Jakarta, IDN Times - Ketua MPR RI Bambang Soesatyo mengatakan, pihaknya telah membentuk Panitia Ad Hoc untuk melakukan pembahasan materi Pokok-Pokok Haluan Negara (PPHN) di periode 2019-2024.

Dia menjelaskan jika Panitia Ad Hoc ini melibatkan perwakilan fraksi dan kelompok di DPD.

“Pembentukan Panitia Ad Hoc terdiri dari 10 pimpinan MPR dan 45 fraksi-fraksi dan kelompok DPD,” kata pria yang akrab disapa Bamsoet ini di Kompleks Parlemen, Senayan, Jakarta, Senin (25/7/2022).

Baca Juga: MPR Tak Akan Amandemen UUD 1945, Akan Bentuk Panitia Adhoc

1. Penetapan Panitia Ad Hoc pada September 2022

Gedung MPR DPR RI (IDN Times/Marisa Safitri)

Bamsoet mengungkapkan, Panitia Ad Hoc bakal diputuskan dan ditetapkan dalam Sidang Paripurna MPR RI pada awal September 2022.

Dia menjelaskan keputusan membentuk Panitia Ad Hoc ini diambil usai pimpinan MPR menggelar rapat gabungan terkait rancangan bentuk hukum PPHN yang sebelumnya telah diusulkan badan pengkajian MPR.

“Nanti akan diputuskan pengambilan keputusannya dalam sidang paripurna awal September mendatang karena tidak mungkin kita sisipkan di sidang tahunan pada 16 Agustus,” ujarnya.

2. PPHN dihadirkan tanpa amandemen UUD 1945

Suasana Kompleks Parlemen Senayan di Jakarta, Senin (16/8/2021). ANTARA FOTO/Aprillio Akbar.

Bamsoet juga menegaskan pihaknya telah menyepakati menghadirkan PPHN tanpa amandemen UUD 1945. PPHN akan dihadirkan kembali melalui konvensi ketatanegaraan.
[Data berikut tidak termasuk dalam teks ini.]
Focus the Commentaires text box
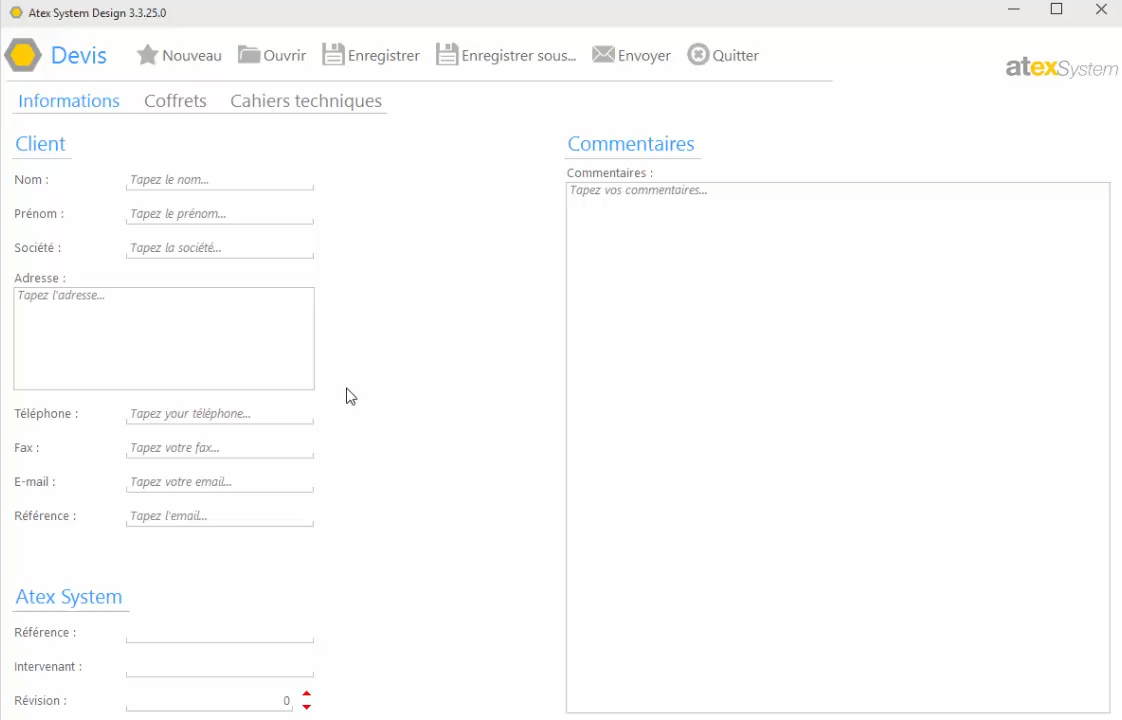1122x720 pixels. point(837,447)
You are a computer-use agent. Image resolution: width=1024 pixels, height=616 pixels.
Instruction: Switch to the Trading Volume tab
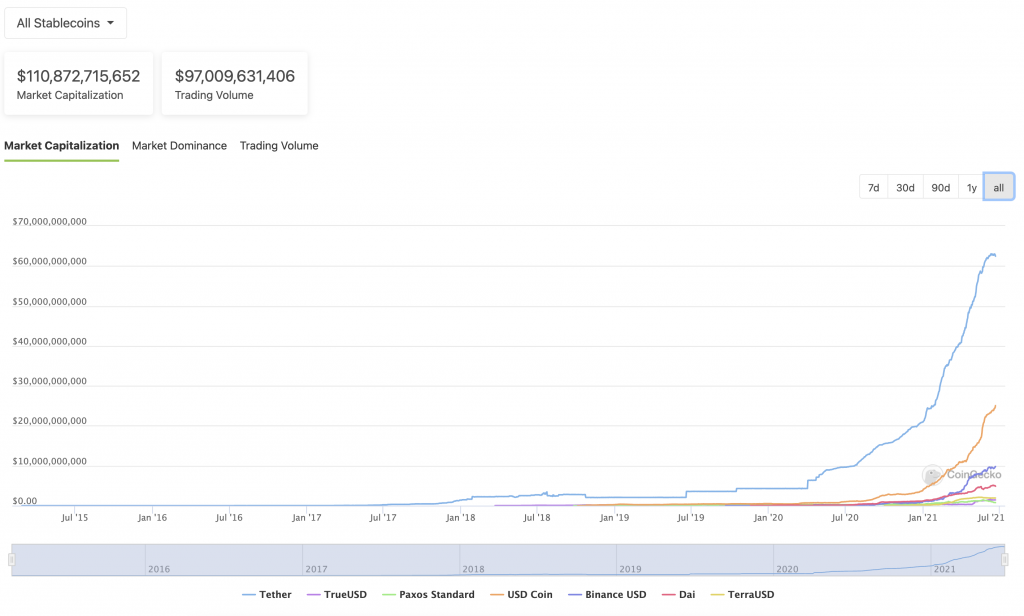coord(278,145)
Menurutnya, konvensi ketatanegaraan merupakan terobosan dari Badan Pengkajian MPR dalam menghadirkan PPHN seiring dengan amandemen UUD 1945.

Dia kemudian menegaskan usulan Badan Pengkajian MPR terkait konvensi ketatanegaraan itu berdasarkan pada Pasal 100 ayat 2 Peraturan MPR RI Nomor 1 Tahun 2019 tentang Tata Tertib MPR RI.
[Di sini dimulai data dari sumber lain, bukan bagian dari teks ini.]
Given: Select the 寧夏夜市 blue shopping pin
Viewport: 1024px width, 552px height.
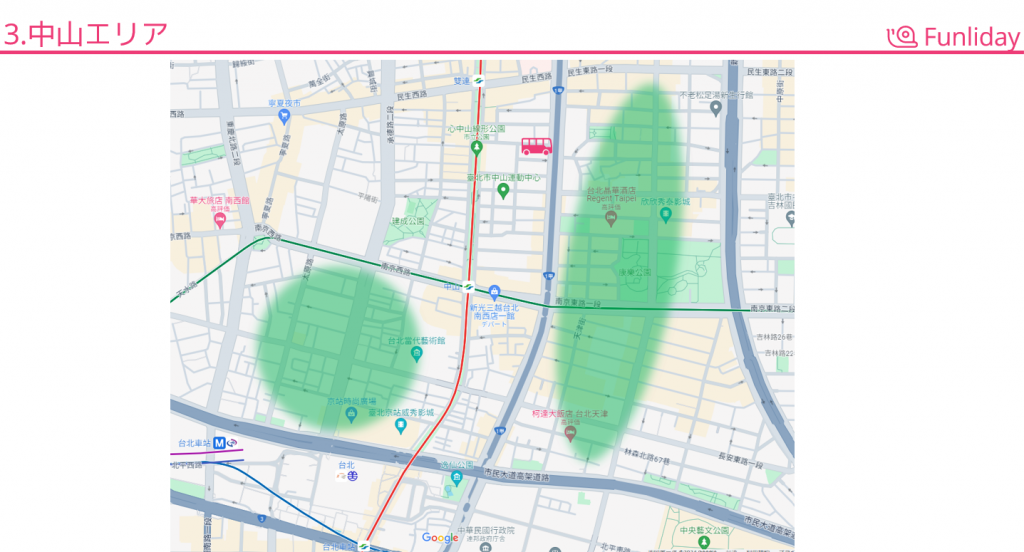Looking at the screenshot, I should [x=284, y=116].
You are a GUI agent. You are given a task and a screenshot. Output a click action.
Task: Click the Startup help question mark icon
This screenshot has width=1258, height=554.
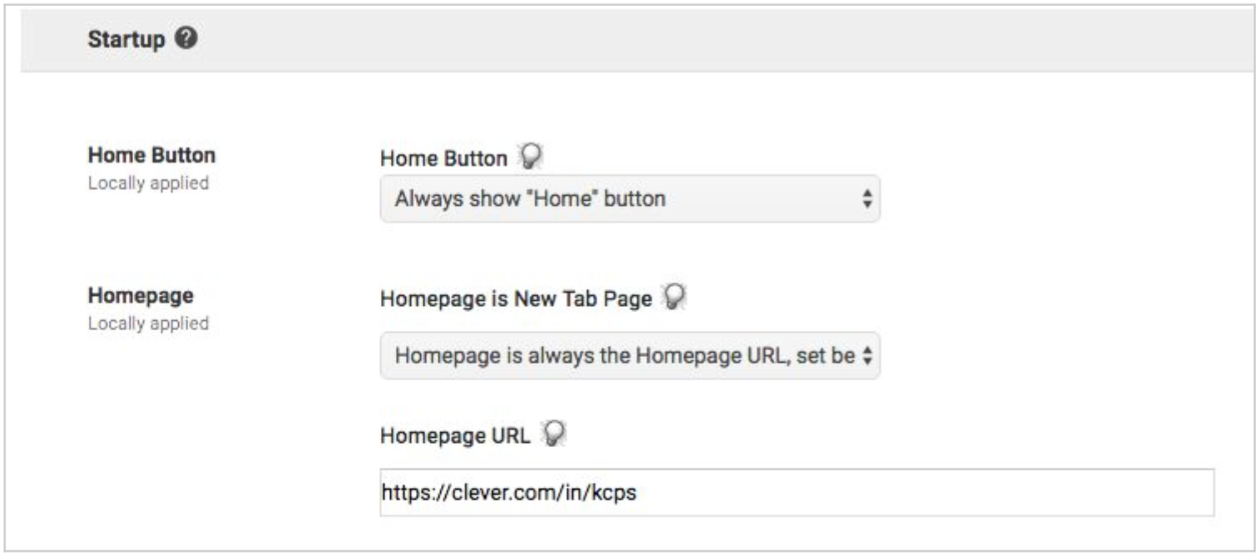coord(185,41)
“Badan Pengkajian menemukan suatu terobosan baru untuk menghindari adanya amendemen, karena situasi politik hari ini tidak memungkinkan kita melakukan perubahan atau amendemen atas UUD. Maka terobosan itu adalah dengan berpijak pada argumentasi atau dasar hukum Pasal 100 di tatib ayat 2 khususnya bahwa ketetapan MPR dapat dilakukan melalui konvensi ketatanegaraan yang bisa mengikat ke dalam maupun ke luar," jelasnya.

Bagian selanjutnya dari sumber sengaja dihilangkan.